YSA Design serves modern cruising needs on HAL flagship Rotterdam
The distinctive look and feel of a cruise ship delivered in 2021 has been turning heads during the inaugural season of MS Rotterdam, but Holland America Line’s (HAL) new flagship also includes some familiar features.
The 2,668-guest Pinnacle-class cruise vessel left Amsterdam on a 14-day passage to Fort Lauderdale, Florida, before entering a schedule of Caribbean cruising during November.
For Oslo-based architecture and design firm YSA Design, which developed several public areas on board Rotterdam, the 297-metre passenger ship brought a mix of familiar territory and new ground.
In addition to lift lobbies and cabin corridors, YSA was responsible for the same leisure venues it had designed on the vessel’s sister ships, MS Koningsdam and MS Nieuw Statendam. For example, the World Stage theatre, with its two-storey, 270-degree wraparound LED screen – an industry first when it debuted on Koningsdam – remains a prominent attraction, as does the innovative Observation Deck with interactive tables, first introduced on NieuwStatendam.
However, YSA Design senior architect and project lead, Trond Sigurdsen explains that HAL has expectations which involve continuous evolution. “With its Pinnacle fleet, Holland America Line wanted a fresh and contemporary aesthetic and Rotterdam is its latest inspiring example,” he says. “The ship is designed at the ‘human scale’, with smaller private spaces being central to the relaxing atmosphere onboard. Although the basic layout of the ship is the same, Rotterdam is very much reflective of modern times.”
To achieve the desired ambience, YSA opted to divide open areas into more compact and intimate spaces, allowing cruise guests to spend time in smaller groups. This extends to outdoor decks, where guests experience personalized service and the feeling of specialness associated with smaller ships.

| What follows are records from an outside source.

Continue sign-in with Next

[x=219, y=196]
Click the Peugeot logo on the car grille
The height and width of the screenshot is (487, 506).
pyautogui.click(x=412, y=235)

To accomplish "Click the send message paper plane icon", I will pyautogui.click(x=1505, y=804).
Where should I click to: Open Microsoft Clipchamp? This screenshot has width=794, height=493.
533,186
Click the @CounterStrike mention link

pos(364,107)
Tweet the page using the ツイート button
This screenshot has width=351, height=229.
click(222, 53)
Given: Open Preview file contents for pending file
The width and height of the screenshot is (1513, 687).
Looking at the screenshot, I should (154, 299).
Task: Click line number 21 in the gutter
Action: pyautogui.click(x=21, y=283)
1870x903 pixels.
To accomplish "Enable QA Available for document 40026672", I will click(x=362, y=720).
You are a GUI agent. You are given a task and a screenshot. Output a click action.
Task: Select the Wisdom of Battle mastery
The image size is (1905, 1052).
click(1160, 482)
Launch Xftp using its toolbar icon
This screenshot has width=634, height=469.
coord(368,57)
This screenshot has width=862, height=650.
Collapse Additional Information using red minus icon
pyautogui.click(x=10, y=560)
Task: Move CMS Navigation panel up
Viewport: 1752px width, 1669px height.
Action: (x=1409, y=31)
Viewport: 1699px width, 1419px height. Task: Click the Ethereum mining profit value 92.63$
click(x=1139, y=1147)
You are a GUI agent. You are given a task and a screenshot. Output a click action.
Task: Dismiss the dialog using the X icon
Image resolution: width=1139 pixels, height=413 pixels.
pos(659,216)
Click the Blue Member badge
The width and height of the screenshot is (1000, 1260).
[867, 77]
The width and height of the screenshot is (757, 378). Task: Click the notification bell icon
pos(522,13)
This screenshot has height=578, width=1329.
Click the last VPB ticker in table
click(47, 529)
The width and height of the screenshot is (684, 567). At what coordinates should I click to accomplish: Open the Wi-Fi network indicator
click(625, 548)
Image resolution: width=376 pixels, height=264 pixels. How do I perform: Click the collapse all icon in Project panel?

Equally conducive to Rotterdam’s relaxing atmosphere is YSA’s expertly curated art collection, which features depictions of animals and nature in the public spaces as well as restful aquatic-themed artwork in the spa area to help guests disconnect from the hustle and bustle of city life.
“Art is a powerful medium for conveying emotion and setting the mood in any public or private space,” explains Sigurdsen. “Generally, architecture informs our choice of artwork, but on Rotterdam, artwork inspired the architecture. In the spa’s Hydro Pool, for instance, the large glass sculptures resemble windows into the ocean and provided the starting point and frame for the rest of our design work.”
Art is also key to Rotterdam’s modern aesthetic, with music-inspired pieces adorning walls, halls and corridors throughout the ship to reflect the main musical themes of Pinnacle-class ships. These include hand-carved vinyl records and unwound cassette tapes portraying the faces of iconic musicians; a world map spray-painted onto a set of speakers; and sculptures in the shape of musical instruments.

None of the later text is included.